The station wagon pulled in the lane when we were in various stages of putting on our coats, scarves, bonnets, gloves, and boots. We grabbed our lunchboxes and hurried out. We piled into the car and our elderly driver “Yoxall” headed to the Gingeriches. There Owen, Sarah, Elizabeth, Jacob, Mary, Joey, and Johnny got in the station wagon. We had only two miles to go in the crowded station wagon. We got to school and headed into the basement to take off our “wraps.”
The bell rang and all 63 children sat in their desks, in rows by grades. In the morning the “curtain” was always open and we could see the “lower grades.” Barbara Yoder taught the first, second, third, and fourth graders. Enos, the “head teacher” taught fifth through eighth grades.
I was in seventh grade. I sat behind Ruth, my best friend, and in front of Eugene. There were eight students in my grade. Ruth, Eugene, and I would compete for the best grades. Ruth and I were equals, however, we got very proud of ourselves if we got even one point higher grade than Eugene, who was the shyest and the smartest in the school.
We sat there, facing Enos. He sat in his chair, his desk in front of the class. His long flowing beard went past his waist and would have rested on the desk, but he would tuck it under. I wondered whether it touched his knees.
Enos cleared his throat and put his hands together in front of his face. I remembered the first time I had seen his hands. I had been so amazed that his fingers could bend backwards at the joint. When I told Mom about it she told me in hushed tones that he had “crippling arthritis.” Since then I had learned to know when he was in pain by the expression on his face. I could tell this was not one of his better days.

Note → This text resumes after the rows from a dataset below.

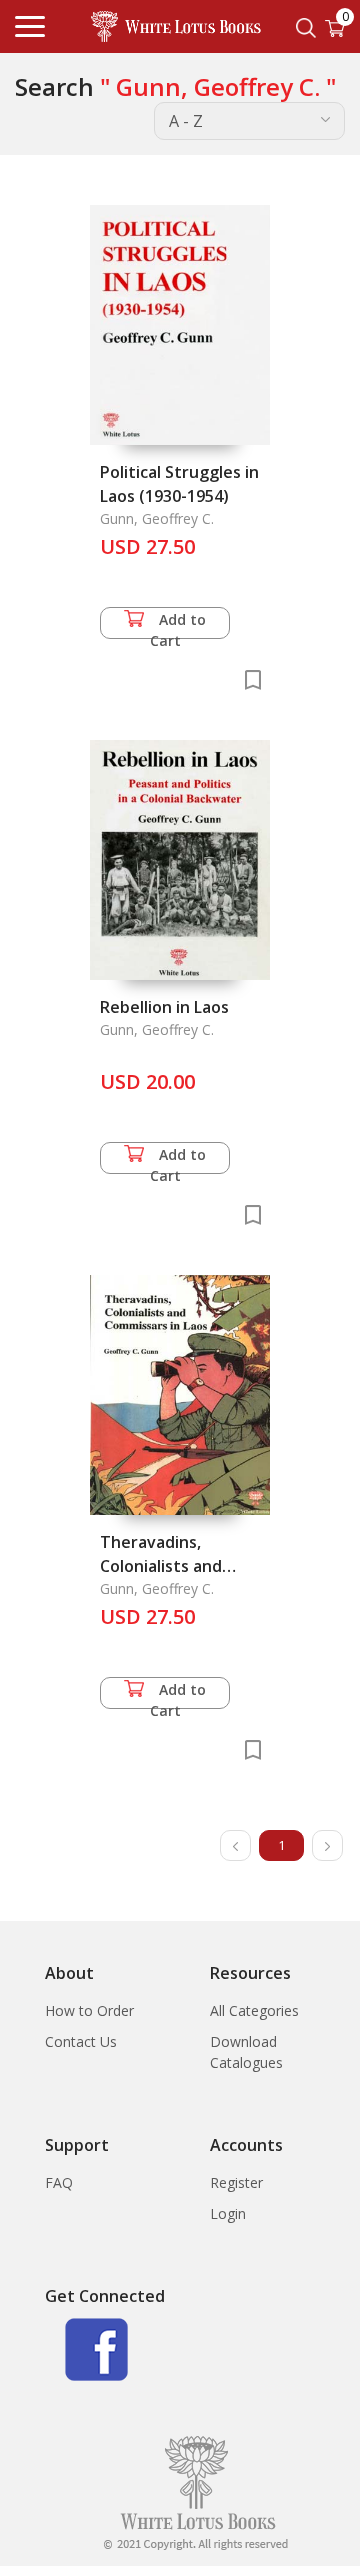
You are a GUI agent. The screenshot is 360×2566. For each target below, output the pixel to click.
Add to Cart (178, 624)
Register (236, 2182)
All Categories (254, 2010)
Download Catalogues (246, 2052)
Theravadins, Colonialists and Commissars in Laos (174, 1566)
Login (228, 2213)
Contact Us (81, 2041)
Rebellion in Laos (164, 1007)
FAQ (59, 2182)
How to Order (89, 2010)
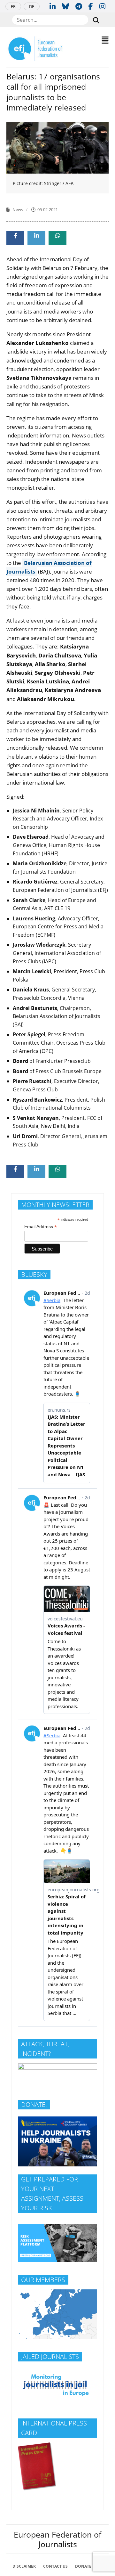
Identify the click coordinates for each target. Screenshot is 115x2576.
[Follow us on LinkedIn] (53, 6)
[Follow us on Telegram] (78, 6)
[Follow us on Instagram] (102, 6)
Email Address (40, 1227)
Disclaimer (24, 2566)
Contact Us (55, 2566)
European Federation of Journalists (57, 2539)
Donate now (89, 2566)
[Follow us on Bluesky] (65, 6)
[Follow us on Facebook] (90, 6)
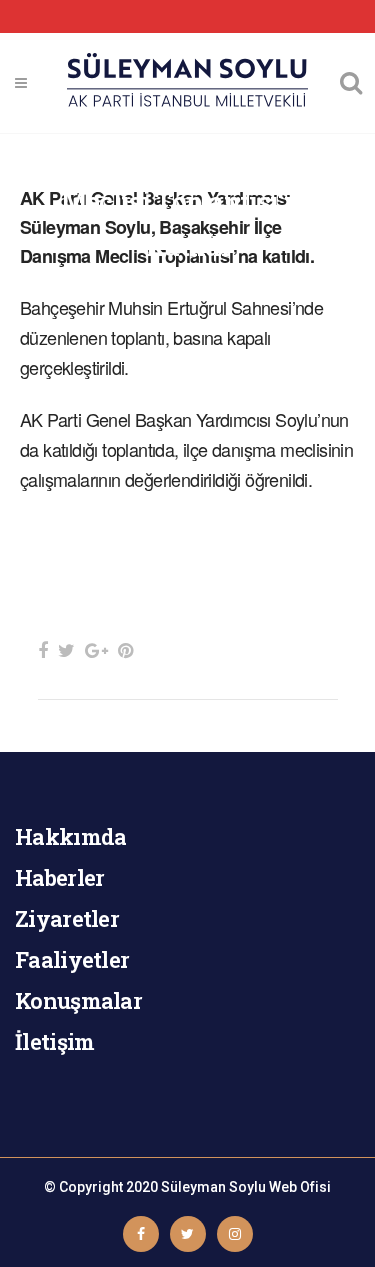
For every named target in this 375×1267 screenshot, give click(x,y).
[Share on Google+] (96, 650)
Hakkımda (70, 836)
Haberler (59, 877)
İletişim (54, 1041)
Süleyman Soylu (213, 1187)
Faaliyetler (72, 959)
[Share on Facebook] (43, 650)
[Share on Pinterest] (125, 650)
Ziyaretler (67, 918)
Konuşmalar (78, 1000)
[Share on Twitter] (66, 650)
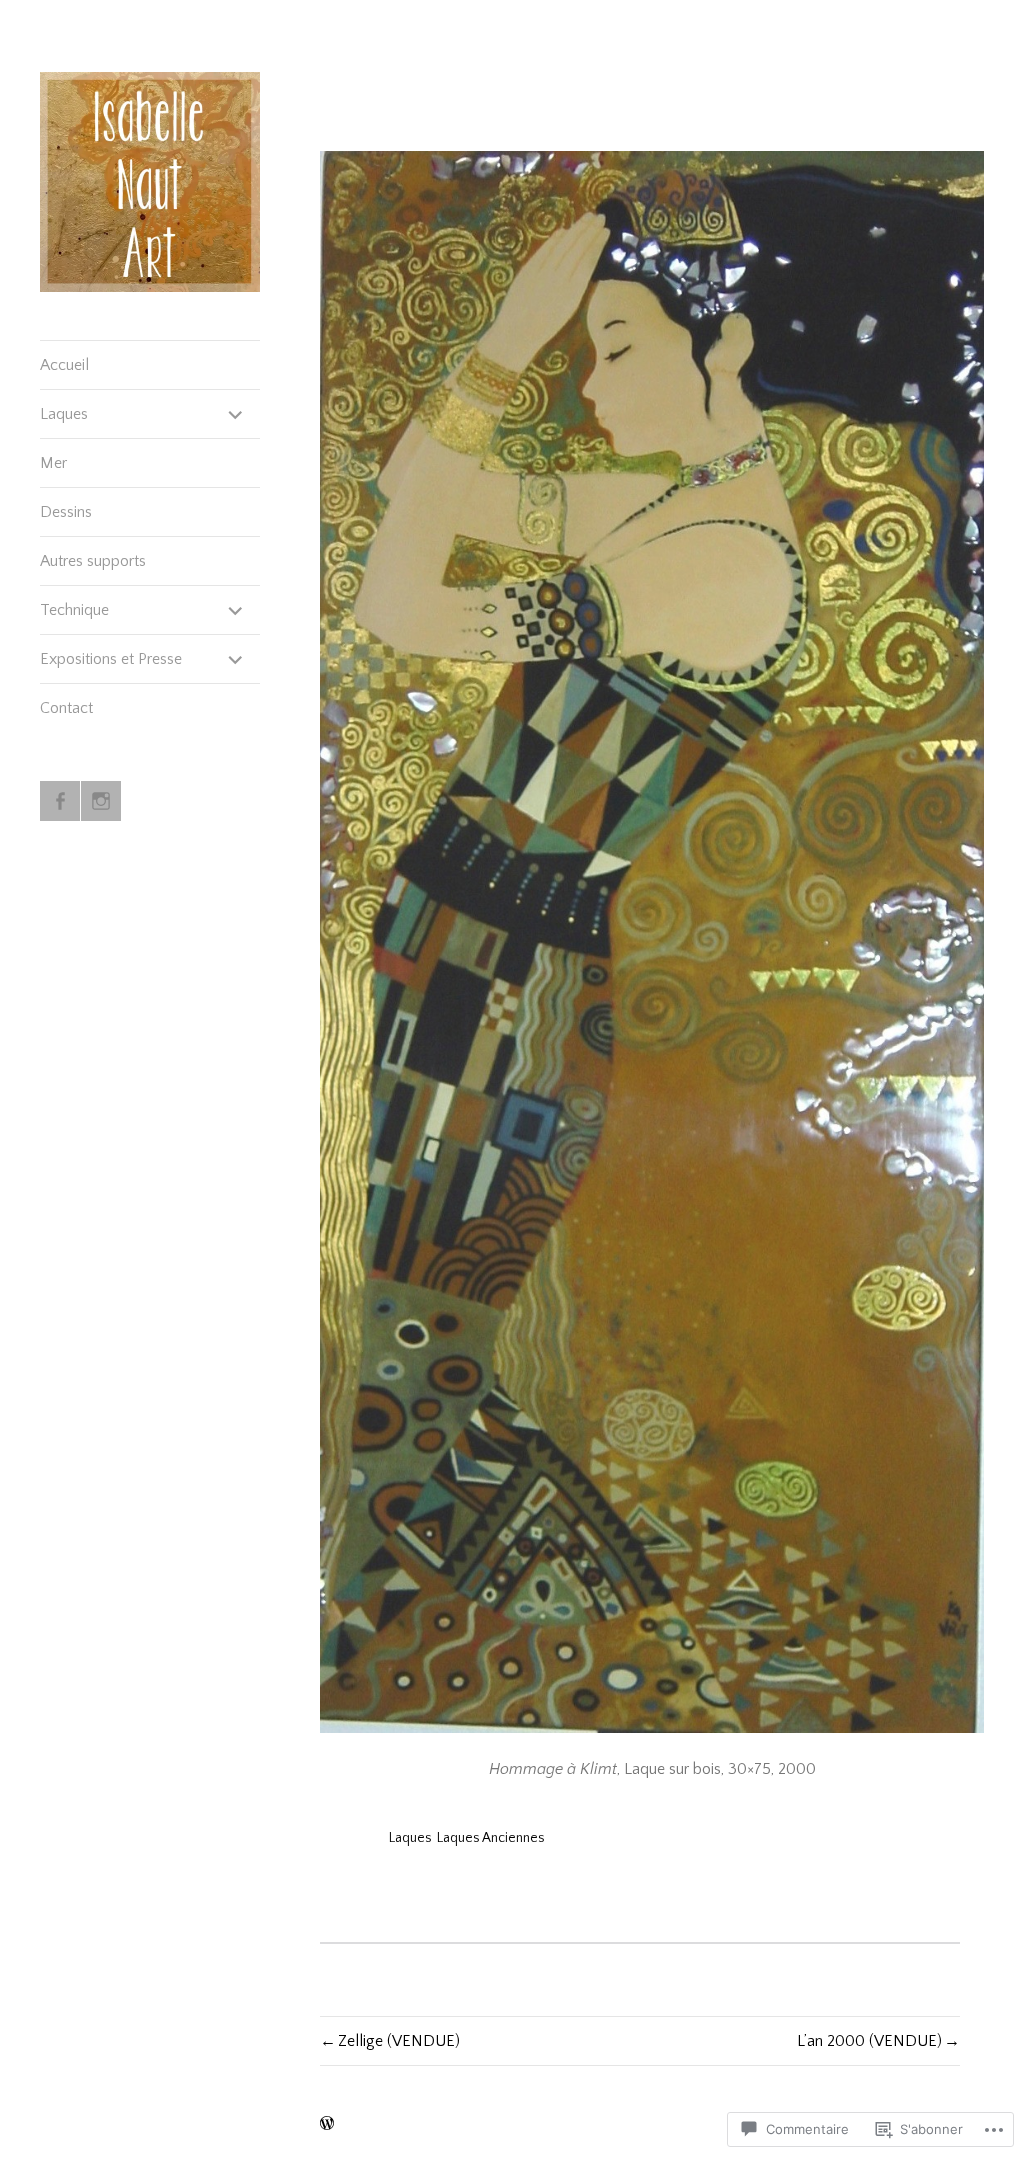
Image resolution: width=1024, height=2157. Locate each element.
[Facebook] (60, 801)
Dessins (66, 512)
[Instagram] (101, 801)
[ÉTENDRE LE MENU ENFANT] (236, 414)
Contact (66, 708)
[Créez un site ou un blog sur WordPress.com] (327, 2125)
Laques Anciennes (490, 1838)
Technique (74, 610)
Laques (64, 414)
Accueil (64, 365)
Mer (53, 463)
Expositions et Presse (111, 659)
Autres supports (93, 561)
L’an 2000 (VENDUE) (869, 2041)
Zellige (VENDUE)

All of us bowed our heads for morning prayers. All together we said, “Our Father, who art in heaven, hallowed be thy name. Thy kingdom come….” Usually the Amish said this prayer in German, but at school we spoke English. Only a chapter was read from the testament in German each morning.
After the morning prayer everyone got out their songbooks. I was Clara Yoder and Paul Gingerich’s turn to chose a hymn and lead it at the beginning of each verse. They chose “There’s a Mansion in the Sky” and “Where the Soul of Man Never Dies.” Then one of the eighth graders had to chose a German song from our little black books. We sang, “Es sind zwein Weg in dieser Zeit.” The German songs were a drag because I never understood the words.
When the last song was sung, everyone opened their desks to put away their song books. Inside my desk were my arithmetic, spelling, English, geography, and history books, a clipboard with paper, and in front was a pencil tray with one pen and three pencils. I kept my books on three neat piles, the largest books on the bottom. Most of the boys’ desks were always a mess. I had only contempt for anyone who’s desk looked like a rat’s nest and I took pride in keeping mine neat. I got out my testament for the morning reading.